A 2–4 sentence interpretation paragraph in the notebook that says (a) which mAP gap was closed and by how much, (b) at what compute cost, (c) what failure modes you observed in the Cosmos output that explain why it didn't close the gap entirely.
A results.csv written to outputs/results.csv containing the three rows above plus columns for n_train_images, train_seconds, gen_seconds, seed. This is what you'd hand to a reviewer.

If your CARLA → CARLA+Cosmos delta is less than 2 mAP points, that is also a valid result — write it up honestly. Cosmos Transfer is not magic, and if your conditioning inputs were misaligned you may have made the photoreal data worse than the CARLA baseline. That's the lesson.

Common pitfalls

Conditioning-input format mismatches. Cosmos Transfer 2.5-2B accepts blur, Canny edge, depth (inverse), and segmentation as control videos. It does not natively take HD-map or LiDAR — those are Cosmos-Drive-Dreams / Cosmos-Transfer1-7B-Sample-AV territory. The naive workaround is to rasterize the HD-map and bake it into the segmentation video as extra classes. The slightly better workaround is to use the Cosmos-Drive-Dreams sample-AV checkpoint instead; the notebook documents the swap.

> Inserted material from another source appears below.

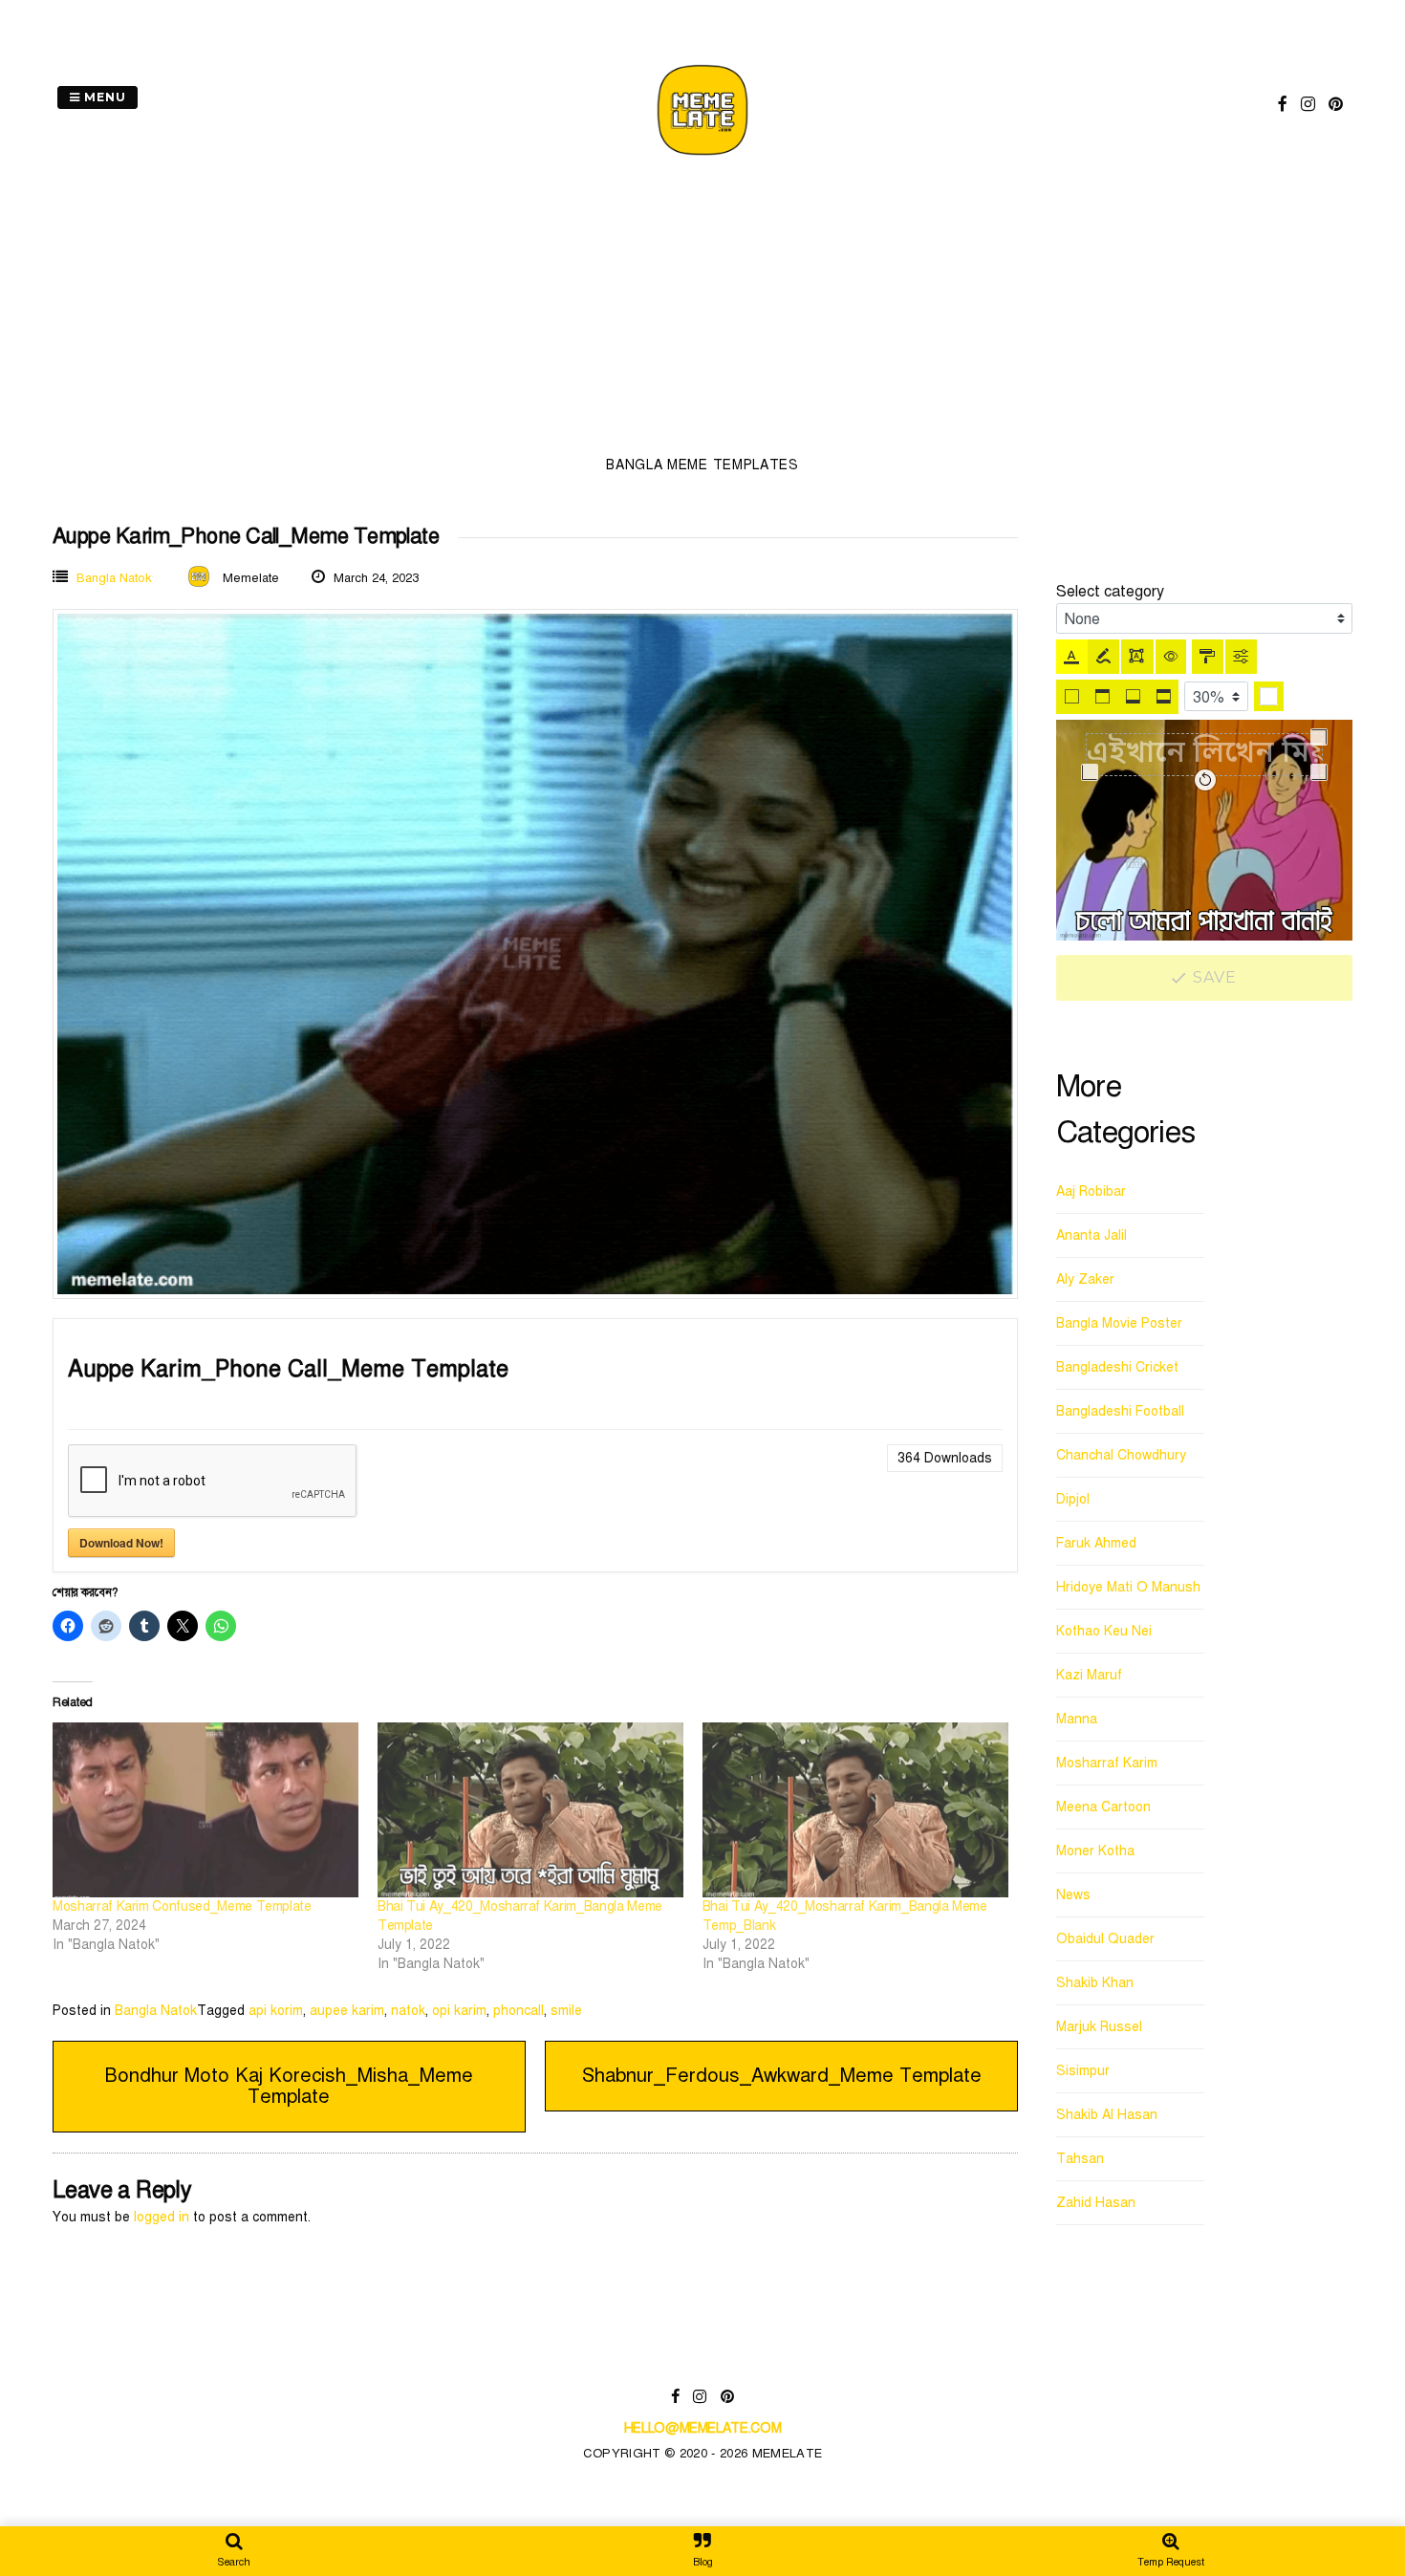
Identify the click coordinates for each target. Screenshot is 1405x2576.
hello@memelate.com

Prompt engineering matters more than you think. The same control videos with the prompt "rainy night, city" vs "rainy night, city, wet asphalt reflections, sodium vapor street lights, light fog, shot on Sony A7s, 35mm" will give visibly different generations and different downstream detector accuracy. Don't tune the prompt by eyeballing one frame; tune it by retraining the detector and looking at mAP. If you don't have time for that, at least pick one prompt and stick to it for reproducibility.

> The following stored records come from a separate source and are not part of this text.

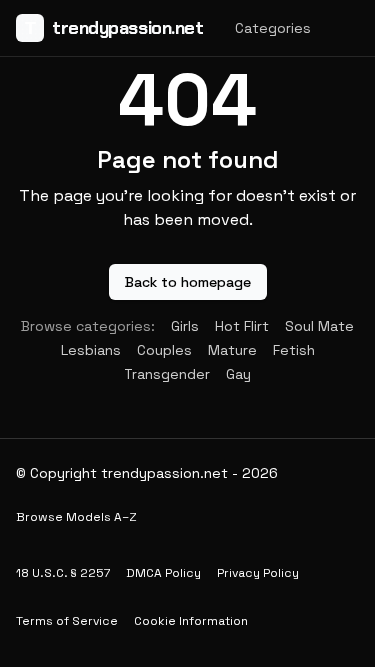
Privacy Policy (258, 573)
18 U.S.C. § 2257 (63, 573)
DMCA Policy (163, 573)
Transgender (167, 374)
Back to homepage (188, 282)
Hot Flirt (242, 326)
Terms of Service (67, 621)
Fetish (294, 350)
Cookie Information (191, 621)
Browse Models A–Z (76, 517)
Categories (273, 28)
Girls (185, 326)
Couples (164, 350)
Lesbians (91, 350)
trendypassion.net (114, 28)
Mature (232, 350)
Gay (238, 374)
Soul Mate (319, 326)
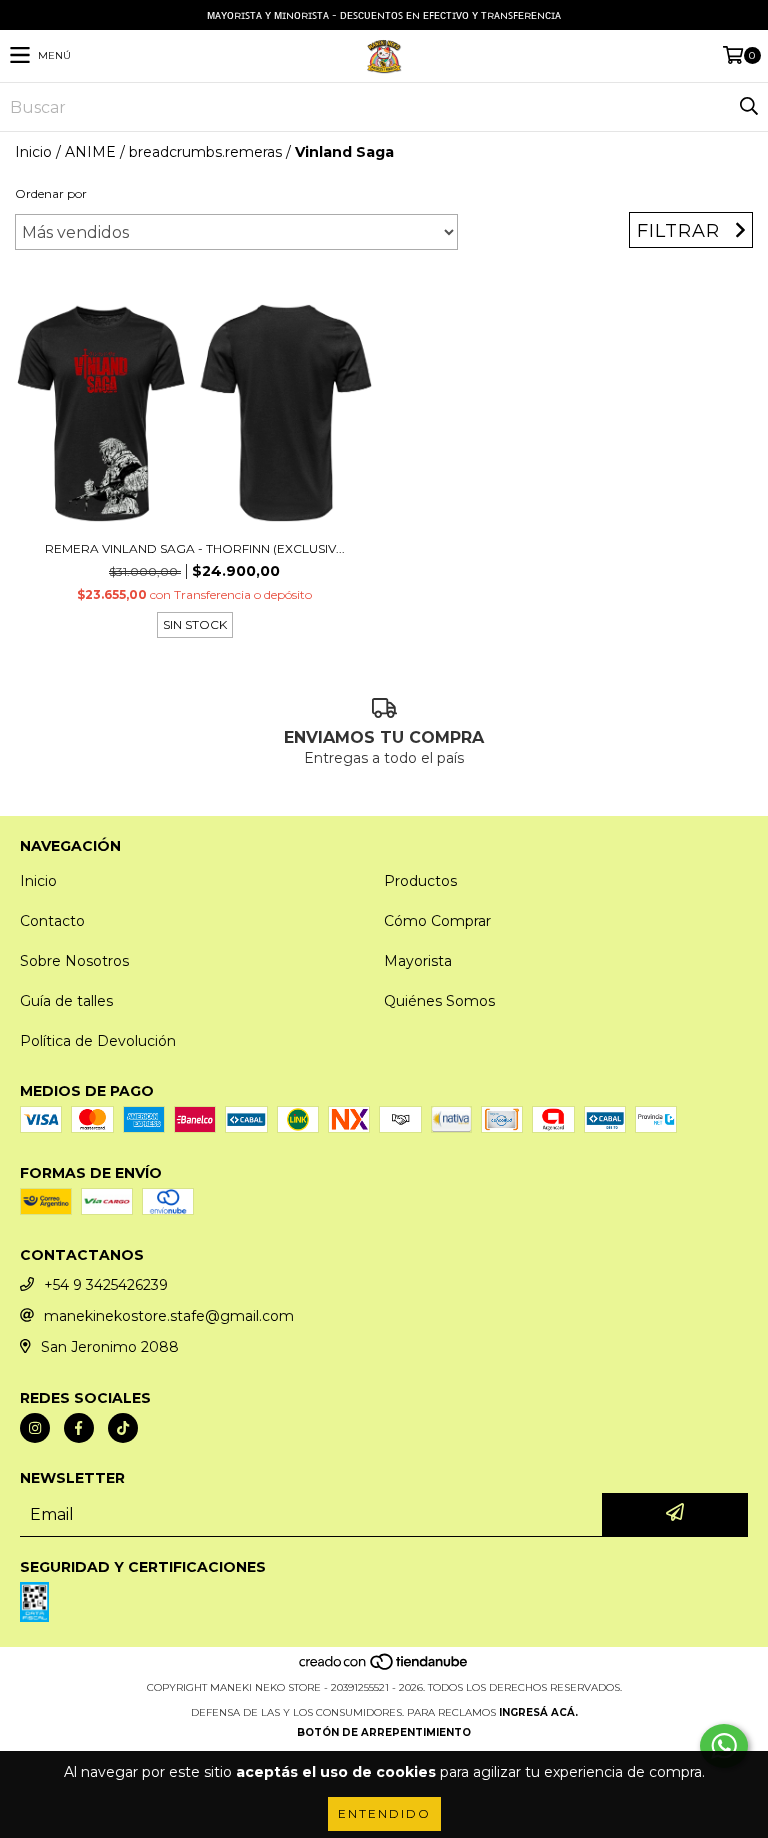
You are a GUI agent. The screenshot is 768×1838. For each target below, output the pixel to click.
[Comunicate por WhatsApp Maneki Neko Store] (724, 1746)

Label propagation when Cosmos hallucinates. Cosmos sometimes adds pedestrians or cars that weren't in the CARLA scene (the prior on "city street" is strong). If you train a detector on labels that say "no person here" while the rendered pixels clearly show a person, you actively teach the detector to miss people. Two mitigations: (a) increase control_weight on segmentation to 0.8+ to suppress hallucination, at the cost of less photoreal output; (b) run a pretrained YOLO over each Cosmos frame and either drop the frame entirely if it has many extra detections, or merge the new boxes in as pseudo-labels. The notebook shows option (b).

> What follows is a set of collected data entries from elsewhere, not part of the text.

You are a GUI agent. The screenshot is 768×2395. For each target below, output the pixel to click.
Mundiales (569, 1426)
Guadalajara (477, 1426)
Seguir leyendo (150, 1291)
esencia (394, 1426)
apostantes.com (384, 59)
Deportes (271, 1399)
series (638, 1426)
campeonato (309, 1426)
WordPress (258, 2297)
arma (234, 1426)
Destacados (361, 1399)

Deterministic seeding is harder than torch.manual_seed(0). Cosmos uses CUDA random number generators in attention dropout and in the diffusion sampler. To get bit-exact reproducibility you need torch.manual_seed, numpy.random.seed, random.seed, torch.cuda.manual_seed_all, AND --seed on the inference CLI, AND torch.use_deterministic_algorithms(True) (which slows things down ~15%). The notebook sets all of these. Even so, expect ~0.1 mAP run-to-run noise from CUDNN nondeterminism; report mean ± std over 3 seeds if you want to be rigorous.
VRAM budgeting on a single H100. Generating 93 frames at 720p with four control modalities runs ~65 GB. If you ALSO try to keep the YOLO training process resident, you OOM. Generate first, write to disk, then train; do not pipeline them on the same GPU.
CARLA depth is metric, Cosmos wants inverse normalized. CARLA's depth.npy is meters in float32. Cosmos' depth control video is a uint8 inverse-depth video. The conversion is 255 * (1 - clip(depth / max_depth, 0, 1)) with max_depth = 80.0. Get the conversion wrong and the model decides every distant car is right next to the camera.
YOLOv8 class mismatch. CARLA, nuScenes, and your Cosmos output all need the same class taxonomy. nuScenes has 23 classes; CARLA has 28; we collapse to a 6-class union (car, truck, bus, person, bicycle, motorcycle) in nuscenes_class_map.py. Don't forget to apply the same collapse to the val/test sets.